Activity - Every line with the string "screenshot" in it belongs in your answer, so copy them all from the data.

Data in this exercise -
# # #
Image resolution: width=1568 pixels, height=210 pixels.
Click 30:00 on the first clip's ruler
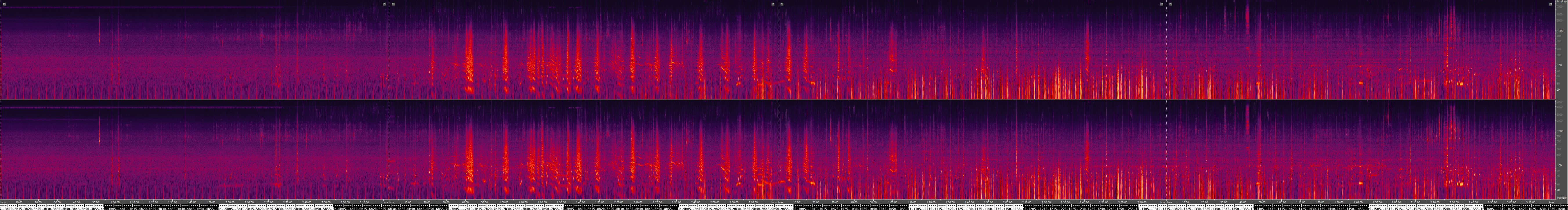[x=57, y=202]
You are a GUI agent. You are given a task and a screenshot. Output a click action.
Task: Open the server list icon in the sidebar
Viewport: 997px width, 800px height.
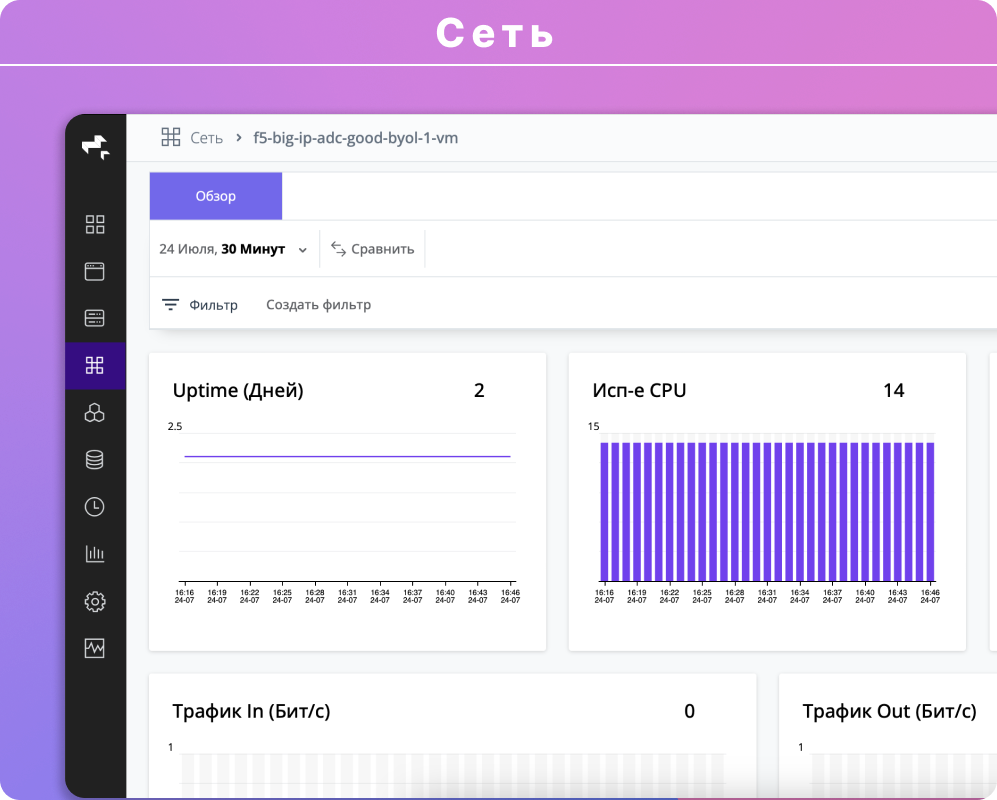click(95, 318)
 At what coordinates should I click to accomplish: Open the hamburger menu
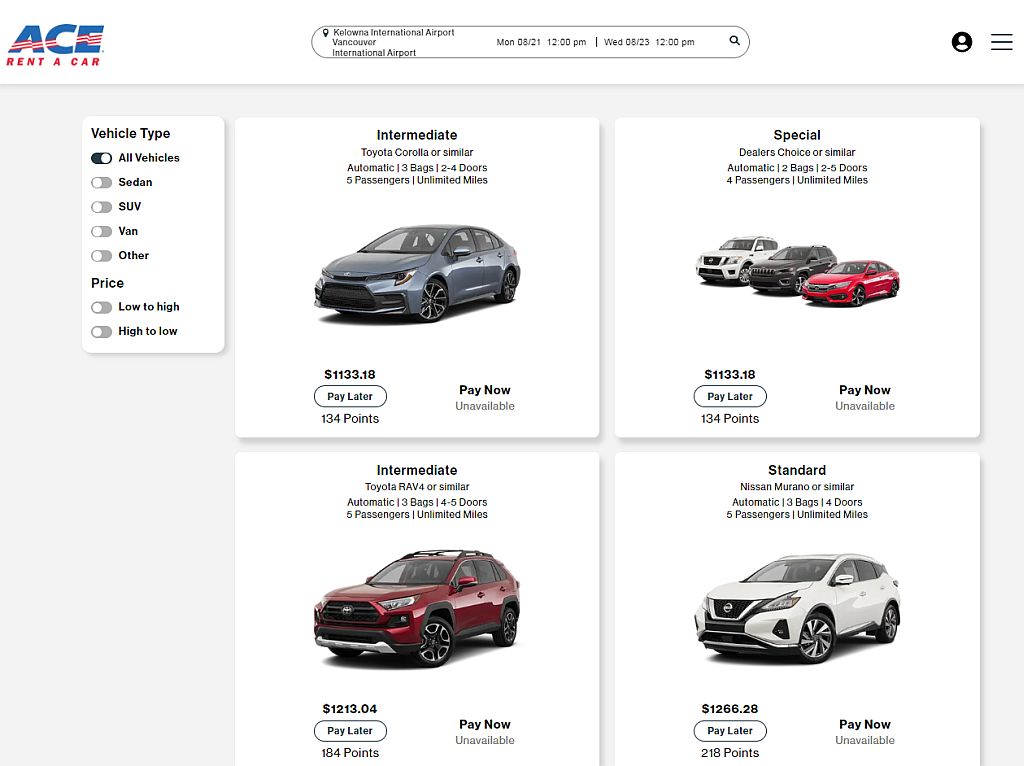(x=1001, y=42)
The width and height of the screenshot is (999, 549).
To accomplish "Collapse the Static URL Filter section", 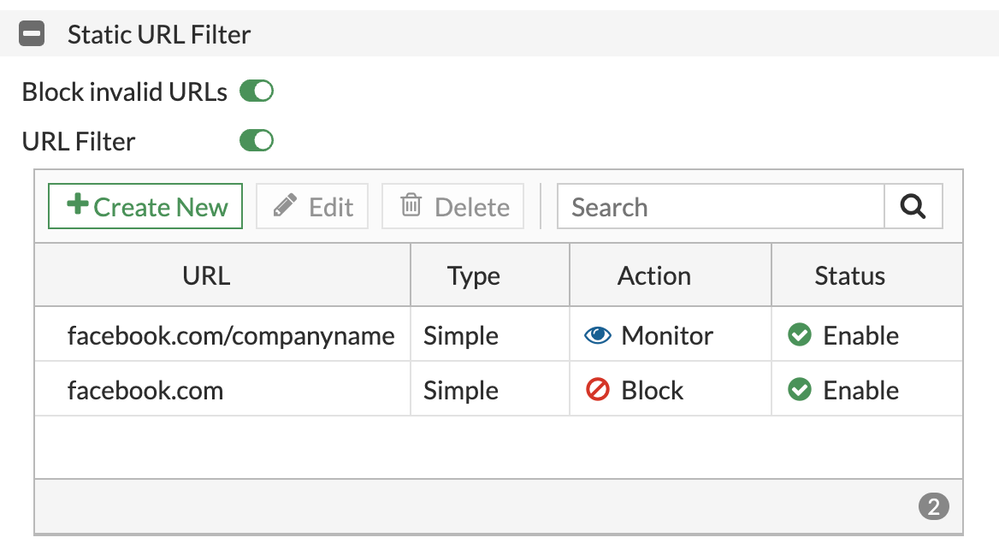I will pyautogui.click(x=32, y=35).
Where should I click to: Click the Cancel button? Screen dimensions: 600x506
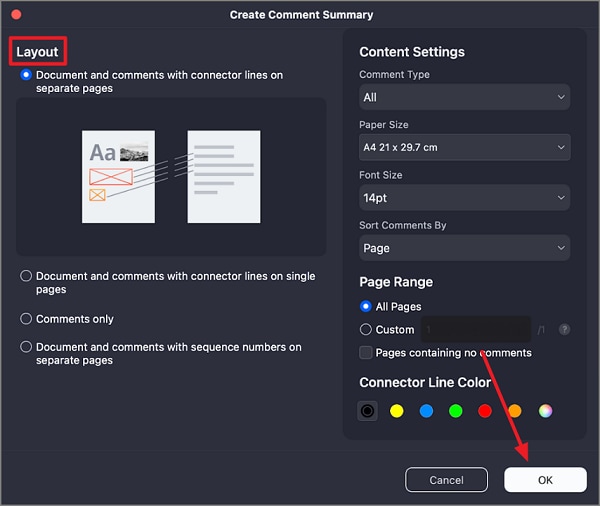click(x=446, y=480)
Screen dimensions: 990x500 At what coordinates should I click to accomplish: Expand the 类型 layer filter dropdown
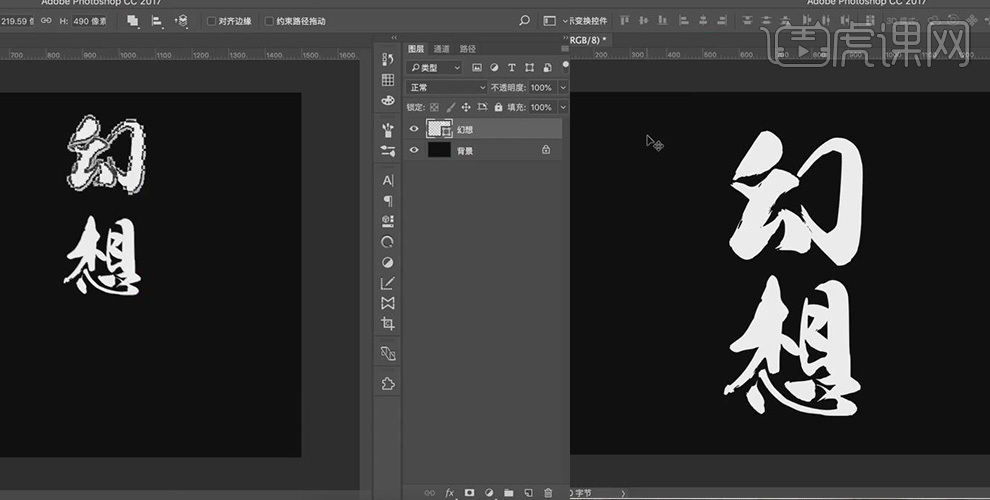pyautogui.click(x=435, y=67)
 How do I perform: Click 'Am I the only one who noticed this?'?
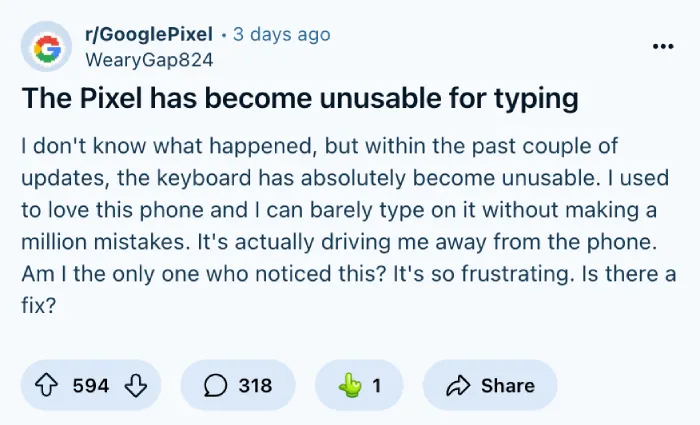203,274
# # #
Your response -
You are a GUI agent. You are given a task and a screenshot. Output a click action.
The width and height of the screenshot is (999, 549).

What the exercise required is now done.